How to find number of digits in a Natural Number
You might have solved last year CAT papers(when it was available) or any AIMCAT/SIMCAT/..CAT.
1 question that troubles you is to find the number of digits in a number.
Well there are various types of questions that can be framed in which you need to find the number of digit, last digit or last 3 digit and there are various methods to solve this problem.
Today we will discuss the question type in which you need to find the number of digit in a natural number which is written in form of power.
For e.g. Number of digits in 3^86 ?
Don’t you feel to skip this question as soon as you encounter it. But if you actually know the method to solve such question. You can do it in seconds and get extra points.

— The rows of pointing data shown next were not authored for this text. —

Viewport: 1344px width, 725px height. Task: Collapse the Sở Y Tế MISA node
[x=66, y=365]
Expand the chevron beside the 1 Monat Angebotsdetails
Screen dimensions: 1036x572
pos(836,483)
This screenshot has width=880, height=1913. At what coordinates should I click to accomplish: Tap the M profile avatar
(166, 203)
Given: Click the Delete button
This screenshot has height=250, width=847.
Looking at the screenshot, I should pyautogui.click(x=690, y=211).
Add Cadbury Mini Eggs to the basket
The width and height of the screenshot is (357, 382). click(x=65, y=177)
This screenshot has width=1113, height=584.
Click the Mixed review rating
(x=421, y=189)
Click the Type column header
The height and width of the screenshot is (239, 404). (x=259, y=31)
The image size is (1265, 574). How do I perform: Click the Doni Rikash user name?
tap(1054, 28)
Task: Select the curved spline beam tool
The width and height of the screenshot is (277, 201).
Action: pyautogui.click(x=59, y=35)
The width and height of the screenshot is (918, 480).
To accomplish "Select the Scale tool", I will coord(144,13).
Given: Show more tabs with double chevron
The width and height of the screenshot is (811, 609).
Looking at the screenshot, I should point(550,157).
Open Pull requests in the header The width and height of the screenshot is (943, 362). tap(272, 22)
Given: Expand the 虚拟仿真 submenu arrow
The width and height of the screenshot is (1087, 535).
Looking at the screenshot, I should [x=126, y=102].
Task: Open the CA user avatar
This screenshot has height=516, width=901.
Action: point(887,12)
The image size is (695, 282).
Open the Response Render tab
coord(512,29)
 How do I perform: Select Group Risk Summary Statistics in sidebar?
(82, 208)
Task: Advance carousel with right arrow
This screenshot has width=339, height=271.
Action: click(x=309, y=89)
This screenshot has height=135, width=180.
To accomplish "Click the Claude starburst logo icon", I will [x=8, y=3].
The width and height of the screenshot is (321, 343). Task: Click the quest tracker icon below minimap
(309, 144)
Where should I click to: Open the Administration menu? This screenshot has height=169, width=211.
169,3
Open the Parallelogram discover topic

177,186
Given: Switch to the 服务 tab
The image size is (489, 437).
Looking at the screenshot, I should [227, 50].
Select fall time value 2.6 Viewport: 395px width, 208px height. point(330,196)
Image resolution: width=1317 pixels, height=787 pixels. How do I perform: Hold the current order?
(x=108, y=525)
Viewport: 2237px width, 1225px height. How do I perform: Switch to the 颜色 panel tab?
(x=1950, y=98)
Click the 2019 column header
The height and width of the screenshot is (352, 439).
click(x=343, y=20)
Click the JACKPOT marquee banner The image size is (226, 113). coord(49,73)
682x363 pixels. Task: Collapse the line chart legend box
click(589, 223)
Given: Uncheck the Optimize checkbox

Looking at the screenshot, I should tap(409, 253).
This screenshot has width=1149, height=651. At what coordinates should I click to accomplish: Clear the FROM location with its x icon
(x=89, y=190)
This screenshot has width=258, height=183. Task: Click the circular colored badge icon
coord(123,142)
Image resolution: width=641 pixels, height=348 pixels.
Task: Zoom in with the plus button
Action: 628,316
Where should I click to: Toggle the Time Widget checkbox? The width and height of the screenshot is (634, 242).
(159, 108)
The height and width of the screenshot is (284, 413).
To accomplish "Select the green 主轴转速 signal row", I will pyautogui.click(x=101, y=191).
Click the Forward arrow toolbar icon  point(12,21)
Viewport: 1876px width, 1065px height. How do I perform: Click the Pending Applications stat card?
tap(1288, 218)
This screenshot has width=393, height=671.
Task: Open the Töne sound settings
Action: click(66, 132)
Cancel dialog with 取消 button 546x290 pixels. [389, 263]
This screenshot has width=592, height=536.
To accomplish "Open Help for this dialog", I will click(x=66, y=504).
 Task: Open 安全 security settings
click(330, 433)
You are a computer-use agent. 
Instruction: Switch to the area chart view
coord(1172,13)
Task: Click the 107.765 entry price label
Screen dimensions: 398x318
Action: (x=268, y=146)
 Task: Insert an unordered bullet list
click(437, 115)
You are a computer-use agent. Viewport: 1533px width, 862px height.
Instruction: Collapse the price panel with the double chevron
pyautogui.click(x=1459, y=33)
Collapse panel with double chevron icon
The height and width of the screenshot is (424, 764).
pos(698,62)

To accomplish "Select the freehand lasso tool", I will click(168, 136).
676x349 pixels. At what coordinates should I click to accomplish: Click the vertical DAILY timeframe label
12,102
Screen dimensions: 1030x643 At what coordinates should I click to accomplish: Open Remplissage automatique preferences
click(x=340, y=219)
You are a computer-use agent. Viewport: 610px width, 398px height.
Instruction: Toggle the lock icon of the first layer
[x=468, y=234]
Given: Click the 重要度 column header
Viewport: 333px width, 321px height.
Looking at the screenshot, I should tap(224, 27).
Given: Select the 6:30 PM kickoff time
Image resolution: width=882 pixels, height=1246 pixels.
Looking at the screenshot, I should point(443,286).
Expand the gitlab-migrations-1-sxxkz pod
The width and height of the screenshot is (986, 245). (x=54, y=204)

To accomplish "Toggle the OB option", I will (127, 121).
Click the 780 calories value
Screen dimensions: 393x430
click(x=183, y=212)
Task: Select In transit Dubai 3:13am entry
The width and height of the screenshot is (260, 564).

Step 1: Remember the logarithmic value of following numbers log 2, log 3 , log 5, log 7. It is very important to know these values and remember it so that you can make fast calculations and solve the problem cited above.
To make it simple, I am providing the values. Just don’t forget to remember the values.
Log 2 (base 10) = 0.3010
Log 3 (base 10) = 0.4771
Log 5 (base 10) = 0.6990
Log 7 (base 10) = 0.8451
Step 2. Use the formula : No. of digits in a natural number N = (Characteristic of log N (base 10)) +1
Coming back to the question.
log (3^86) (base 10) = 86 x log 3 (base 10)
= 86 x 0.4771
characteristic of log (3^86) (base 10) = 41
So, Number of digits in 3^86 = 41 +1 = 42.
Questions for practice :
- Find the number of digits in 5^63.
- Find the number of digits in 10^32.
- Find the number of digits in 12^456.